May 14, 2008

The Turn

I am changing. It started with my accident in January, after which I reached a new low of cynicism. Mostly, I became cynical about God and the Church. They're easy targets today; just listen to any TV or radio broadcast and you will see anyone religious cast as a whacko or a child molester. The smart people, the "brights" as they call themselves, know there is no God and that religion is, as Marx proclaimed, an opiate for the masses. In the early months of this year, I was moving towards that belief as well.

Then something happened---I had a second seizure. I asked my best friend Peter, who was on the phone with me when it occurred, if I said anything unusual. I also asked Kelli and my sister-in-law Erica, who drove us to the hospital. Erica said I was like a four-year old, but I didn't say anything strange. I asked them this question because after I regained my grasp on consciousness, I remembered two things----a terrible smell and a feeling of dread so strong that I could think of nothing else for three or four days.

I have since learned that many seizure victims experience these feelings as a result of the "lightning storm" going on in our heads. But the feeling was so real, so tangible, that if you told me I had gone somewhere terrible in those few minutes I was out, I would believe you. I went back to work a week later, but the strange feeling would not leave my mind.

For the past 15 years I have had a feeling of impending danger with regard to our society. I don't know if the oncoming disaster will be economic, or a natural disaster, or a devastating war. You may think I'm crazy, but I believe my feeling of dread was a manifestation of that time to come. It was the darkest thing I have ever felt. I can still recall it and it scares me.

It was about this time I began reflecting on my relationship with the Roman Catholic Church. My disillusion truly began in my Senior year during a meeting with Father Mike Hilderbrand, the guidance "counselor" at Providence High School in Clarksville. I told Father Mike of my intention to join the Navy after high school, a move that was unusual in a school where 95% of the graduates attend college. He said (this is a direct quote) that I would not like the "Mickey Mouse antics" that go on in the Navy. You mean the antics of history's greatest force afloat, the force that acts as this nation's first line of defense? Or do you mean the antics of thousands of young men and women who swear before God to uphold the Constitution with their lives if necessary, the same Constitution which allows men like Father Mike to practice their faith without persecution? I simply told this "counselor": "This meeting is over" and walked out. I never talked to him again. That was 20 years ago. I discovered recently that Fr. Mike's brother was a career naval officer. Bitterness or jealously, perhaps? Survey says--- YES.

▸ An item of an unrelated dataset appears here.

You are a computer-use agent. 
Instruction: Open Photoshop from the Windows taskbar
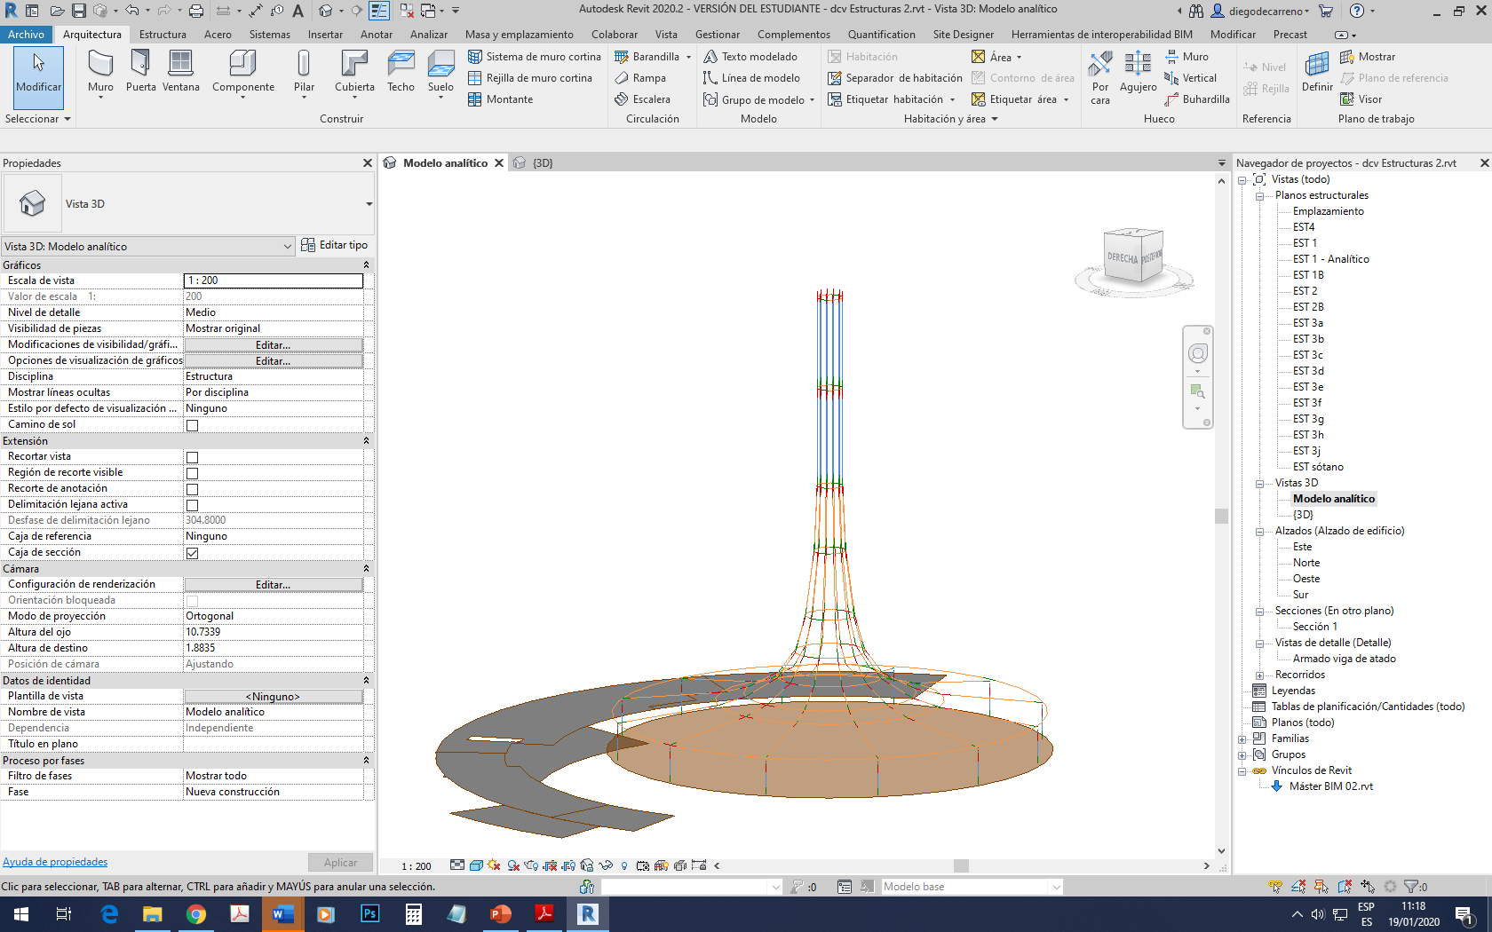[369, 913]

I have seen Father Mike many times since 1988 and each time he has purposely avoided speaking to me despite my willingness to at least be civil. This man who has lived most of his adult life in a high school has the emotional maturity of a 10 year-old girl who's angry at her best friend. If this is the best the Catholic Church can produce, I reasoned, I'm not sure I want to be a part of it. I had the same thought when the sexual abuse scandal began rocking the Church some years later. Bishops moved priests from one parish to another instead of turning them over to civil authorities. Would they hide a bank robber? This crime is much worse, yet it was covered up by men who are supposed to lead by example and protect the most innocent. Even though I still went through the motions, my heart was leaving the Church.

Very recently, I had a revelation. It was not like a jolt of energy, but rather a crescendo of reason dropped on me from somewhere else. Put simply, the sins and follies of men are NOT the Catholic Church. Father Mike and child molesting priests do not represent the standards of the church. Nor do I. The Church as an entity is a set of beliefs and traditions passed down to us in an unbroken line from Saint Peter. Those bedrock beliefs and the celebration of the Mass and other traditions are an unmovable foundation nearly two thousand years old. Everything else is built on that. Any organization led by human beings will have flaws because we are prone to temptation and sin. The Roman Catholic Church is no exception; anyone with a grasp of European history can list many sadistic, cruel and evil acts done in the name of the Church.

But here is the important truth, the one that we must rely on in dark times: THE FOUNDATION REMAINS. Catholics have been given a beautiful gift, a faith passed down from one generation to the next, built on that rock that is the fundamental beliefs of Catholicism. That is what I should be concentrating on, not the actions of fools and men with emotional problems. My mom has a saying that expresses this another way: Jesus is still on the throne.

This post may shock those of you who talk to me regularly. I will not preach to you, or lecture you, or anything like that. My study is in my heart and there are many unanswered questions for which I need answers.